Enriching Brownian motion with regenerations from a fixed regeneration distribution $\mu$ at a particular regeneration rate $\kappa$ results in a Markov process that has a target distribution $\pi$ as its invariant distribution. For the purpose of Monte Carlo inference, implementing such a scheme requires firstly selection of regeneration distribution $\mu$, and secondly computation of a specific constant $C$. Both of these tasks can be very difficult in practice for good performance. We introduce a method for adapting the regeneration distribution, by adding point masses to it. This allows the process to be simulated with as few regenerations as possible and obviates the need to find said constant $C$. Moreover, the choice of fixed $\mu$ is replaced with the choice of the initial regeneration distribution, which is considerably less difficult. We establish convergence of this resulting self-reinforcing process and explore its effectiveness at sampling from a number of target distributions. The examples show that adapting the regeneration distribution guards against poor choices of fixed regeneration distribution and can reduce the error of Monte Carlo estimates of expectations of interest, especially when $\pi$ is skewed.

翻译：通过以固定的再生分布$\mu$和特定的再生速率$\kappa$丰富布朗运动中的再生过程，可得到一个以目标分布$\pi$为不变分布的马尔可夫过程。

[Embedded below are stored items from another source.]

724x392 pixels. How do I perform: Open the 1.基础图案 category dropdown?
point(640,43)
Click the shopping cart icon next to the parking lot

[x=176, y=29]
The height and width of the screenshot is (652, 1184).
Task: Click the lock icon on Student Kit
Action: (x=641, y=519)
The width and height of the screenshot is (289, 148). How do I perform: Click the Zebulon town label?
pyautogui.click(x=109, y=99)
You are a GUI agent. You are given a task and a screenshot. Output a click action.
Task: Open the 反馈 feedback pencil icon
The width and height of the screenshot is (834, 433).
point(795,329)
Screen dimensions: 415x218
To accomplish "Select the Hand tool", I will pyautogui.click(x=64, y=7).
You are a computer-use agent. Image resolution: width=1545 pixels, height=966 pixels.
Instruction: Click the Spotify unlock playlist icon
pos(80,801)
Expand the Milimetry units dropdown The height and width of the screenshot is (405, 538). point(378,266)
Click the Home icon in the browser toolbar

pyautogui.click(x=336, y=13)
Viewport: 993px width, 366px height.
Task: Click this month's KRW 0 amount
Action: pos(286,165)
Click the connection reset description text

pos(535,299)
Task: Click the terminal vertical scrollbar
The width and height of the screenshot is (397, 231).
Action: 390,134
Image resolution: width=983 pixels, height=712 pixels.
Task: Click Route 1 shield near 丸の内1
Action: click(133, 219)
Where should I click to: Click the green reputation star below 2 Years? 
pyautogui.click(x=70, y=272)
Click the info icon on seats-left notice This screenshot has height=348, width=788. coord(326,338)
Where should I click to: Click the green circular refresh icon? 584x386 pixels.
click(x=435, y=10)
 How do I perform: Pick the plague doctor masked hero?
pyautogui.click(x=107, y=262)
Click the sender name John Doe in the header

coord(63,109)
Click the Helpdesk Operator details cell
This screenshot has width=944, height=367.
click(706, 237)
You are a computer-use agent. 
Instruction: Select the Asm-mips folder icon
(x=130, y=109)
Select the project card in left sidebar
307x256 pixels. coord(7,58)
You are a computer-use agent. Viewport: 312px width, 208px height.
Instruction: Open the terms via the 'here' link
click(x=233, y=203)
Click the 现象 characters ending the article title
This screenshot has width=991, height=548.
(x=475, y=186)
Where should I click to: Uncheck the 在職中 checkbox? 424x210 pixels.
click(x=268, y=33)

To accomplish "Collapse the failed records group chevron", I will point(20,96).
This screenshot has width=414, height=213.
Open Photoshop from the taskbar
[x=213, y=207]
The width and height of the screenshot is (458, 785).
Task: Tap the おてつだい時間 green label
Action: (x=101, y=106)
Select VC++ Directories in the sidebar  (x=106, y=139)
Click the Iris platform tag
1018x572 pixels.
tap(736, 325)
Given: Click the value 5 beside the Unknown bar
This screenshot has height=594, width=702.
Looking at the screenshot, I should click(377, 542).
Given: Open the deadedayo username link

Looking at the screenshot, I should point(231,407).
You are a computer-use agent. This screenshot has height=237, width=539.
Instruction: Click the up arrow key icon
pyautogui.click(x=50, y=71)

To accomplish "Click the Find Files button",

为进行蒙特卡洛推断，实施此类方案首先需要选择再生分布$\mu$，其次需要计算特定的常数$C$。在实际应用中，这两项任务往往因难以实现良好的性能而极具挑战性。我们提出了一种通过向再生分布添加点质量来自适应调整该分布的方法。该方法能以尽可能少的再生次数模拟过程，并省去了寻找常数$C$的需求。此外，固定$\mu$的选择被替换为初始再生分布的选择，这大大降低了难度。我们证明了这种自增强过程的收敛性，并探讨了其从多个目标分布中采样的有效性。实验表明，自适应调整再生分布能够防范固定再生分布的不良选择，并降低蒙特卡洛期望估计的误差——尤其是在$\pi$呈偏态分布时。